Everything in the listing below must be duplicated exactly.

-.-.-

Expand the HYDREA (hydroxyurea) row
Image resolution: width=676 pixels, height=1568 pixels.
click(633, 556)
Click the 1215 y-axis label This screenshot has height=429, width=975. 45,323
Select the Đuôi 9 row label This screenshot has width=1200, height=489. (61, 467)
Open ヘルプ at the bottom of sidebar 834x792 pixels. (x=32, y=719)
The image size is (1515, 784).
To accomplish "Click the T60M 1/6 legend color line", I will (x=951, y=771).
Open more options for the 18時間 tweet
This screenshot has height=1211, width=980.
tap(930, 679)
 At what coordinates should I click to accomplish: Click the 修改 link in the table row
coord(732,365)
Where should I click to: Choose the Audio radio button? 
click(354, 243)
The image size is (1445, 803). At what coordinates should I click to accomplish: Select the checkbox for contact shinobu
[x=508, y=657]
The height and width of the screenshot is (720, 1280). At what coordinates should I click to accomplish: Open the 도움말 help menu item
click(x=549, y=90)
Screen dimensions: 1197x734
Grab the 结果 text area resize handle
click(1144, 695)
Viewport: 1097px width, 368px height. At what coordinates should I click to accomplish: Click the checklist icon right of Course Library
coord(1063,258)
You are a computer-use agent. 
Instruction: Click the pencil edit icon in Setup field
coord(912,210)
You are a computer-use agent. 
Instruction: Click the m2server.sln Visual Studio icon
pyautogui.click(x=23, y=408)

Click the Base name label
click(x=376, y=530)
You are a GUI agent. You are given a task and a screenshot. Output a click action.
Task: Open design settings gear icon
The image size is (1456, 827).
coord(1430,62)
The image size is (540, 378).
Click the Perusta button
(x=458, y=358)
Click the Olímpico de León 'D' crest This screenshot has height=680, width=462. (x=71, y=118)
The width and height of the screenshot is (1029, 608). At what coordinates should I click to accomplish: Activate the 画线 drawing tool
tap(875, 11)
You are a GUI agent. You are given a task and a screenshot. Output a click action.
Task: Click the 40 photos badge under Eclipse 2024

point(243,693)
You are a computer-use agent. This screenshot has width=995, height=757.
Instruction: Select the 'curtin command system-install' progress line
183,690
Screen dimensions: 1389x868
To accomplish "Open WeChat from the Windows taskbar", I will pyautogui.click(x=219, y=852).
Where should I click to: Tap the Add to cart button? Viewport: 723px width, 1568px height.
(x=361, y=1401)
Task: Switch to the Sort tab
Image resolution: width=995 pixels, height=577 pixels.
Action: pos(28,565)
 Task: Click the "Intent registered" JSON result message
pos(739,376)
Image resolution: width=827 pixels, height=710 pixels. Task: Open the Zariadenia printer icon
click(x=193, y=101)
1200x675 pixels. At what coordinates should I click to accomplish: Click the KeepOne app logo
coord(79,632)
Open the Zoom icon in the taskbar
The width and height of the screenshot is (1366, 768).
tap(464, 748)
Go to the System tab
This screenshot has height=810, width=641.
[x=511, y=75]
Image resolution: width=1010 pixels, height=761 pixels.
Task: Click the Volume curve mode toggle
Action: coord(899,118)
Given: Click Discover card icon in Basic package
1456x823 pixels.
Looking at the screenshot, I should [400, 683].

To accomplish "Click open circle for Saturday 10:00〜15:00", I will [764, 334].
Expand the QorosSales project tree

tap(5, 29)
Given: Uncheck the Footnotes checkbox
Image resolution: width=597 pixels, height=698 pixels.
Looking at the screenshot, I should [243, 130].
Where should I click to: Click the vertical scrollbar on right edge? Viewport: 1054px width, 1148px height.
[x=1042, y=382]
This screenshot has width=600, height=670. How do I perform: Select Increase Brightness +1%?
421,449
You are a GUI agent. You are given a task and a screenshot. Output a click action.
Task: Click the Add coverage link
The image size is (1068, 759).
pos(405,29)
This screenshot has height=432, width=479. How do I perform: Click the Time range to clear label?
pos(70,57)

-.-.-

Written solution:
Expand the HYDREA (hydroxyurea) row
Image resolution: width=676 pixels, height=1568 pixels.
click(633, 556)
Click the 1215 y-axis label This screenshot has height=429, width=975. 45,323
Select the Đuôi 9 row label This screenshot has width=1200, height=489. (61, 467)
Open ヘルプ at the bottom of sidebar 834x792 pixels. (x=32, y=719)
The image size is (1515, 784).
To accomplish "Click the T60M 1/6 legend color line", I will (x=951, y=771).
Open more options for the 18時間 tweet
This screenshot has height=1211, width=980.
tap(930, 679)
 At what coordinates should I click to accomplish: Click the 修改 link in the table row
coord(732,365)
Where should I click to: Choose the Audio radio button? 
click(354, 243)
The image size is (1445, 803). At what coordinates should I click to accomplish: Select the checkbox for contact shinobu
[x=508, y=657]
The height and width of the screenshot is (720, 1280). At what coordinates should I click to accomplish: Open the 도움말 help menu item
click(x=549, y=90)
Screen dimensions: 1197x734
Grab the 结果 text area resize handle
click(1144, 695)
Viewport: 1097px width, 368px height. At what coordinates should I click to accomplish: Click the checklist icon right of Course Library
coord(1063,258)
You are a computer-use agent. 
Instruction: Click the pencil edit icon in Setup field
coord(912,210)
You are a computer-use agent. 
Instruction: Click the m2server.sln Visual Studio icon
pyautogui.click(x=23, y=408)

Click the Base name label
click(x=376, y=530)
You are a GUI agent. You are given a task and a screenshot. Output a click action.
Task: Open design settings gear icon
The image size is (1456, 827).
coord(1430,62)
The image size is (540, 378).
Click the Perusta button
(x=458, y=358)
Click the Olímpico de León 'D' crest This screenshot has height=680, width=462. (x=71, y=118)
The width and height of the screenshot is (1029, 608). At what coordinates should I click to accomplish: Activate the 画线 drawing tool
tap(875, 11)
You are a GUI agent. You are given a task and a screenshot. Output a click action.
Task: Click the 40 photos badge under Eclipse 2024

point(243,693)
You are a computer-use agent. This screenshot has width=995, height=757.
Instruction: Select the 'curtin command system-install' progress line
183,690
Screen dimensions: 1389x868
To accomplish "Open WeChat from the Windows taskbar", I will pyautogui.click(x=219, y=852).
Where should I click to: Tap the Add to cart button? Viewport: 723px width, 1568px height.
(x=361, y=1401)
Task: Switch to the Sort tab
Image resolution: width=995 pixels, height=577 pixels.
Action: pos(28,565)
 Task: Click the "Intent registered" JSON result message
pos(739,376)
Image resolution: width=827 pixels, height=710 pixels. Task: Open the Zariadenia printer icon
click(x=193, y=101)
1200x675 pixels. At what coordinates should I click to accomplish: Click the KeepOne app logo
coord(79,632)
Open the Zoom icon in the taskbar
The width and height of the screenshot is (1366, 768).
tap(464, 748)
Go to the System tab
This screenshot has height=810, width=641.
[x=511, y=75]
Image resolution: width=1010 pixels, height=761 pixels.
Task: Click the Volume curve mode toggle
Action: coord(899,118)
Given: Click Discover card icon in Basic package
1456x823 pixels.
Looking at the screenshot, I should [400, 683].

To accomplish "Click open circle for Saturday 10:00〜15:00", I will [764, 334].
Expand the QorosSales project tree

tap(5, 29)
Given: Uncheck the Footnotes checkbox
Image resolution: width=597 pixels, height=698 pixels.
Looking at the screenshot, I should [243, 130].
Where should I click to: Click the vertical scrollbar on right edge? Viewport: 1054px width, 1148px height.
[x=1042, y=382]
This screenshot has width=600, height=670. How do I perform: Select Increase Brightness +1%?
421,449
You are a GUI agent. You are given a task and a screenshot. Output a click action.
Task: Click the Add coverage link
The image size is (1068, 759).
pos(405,29)
This screenshot has height=432, width=479. How do I perform: Click the Time range to clear label?
pos(70,57)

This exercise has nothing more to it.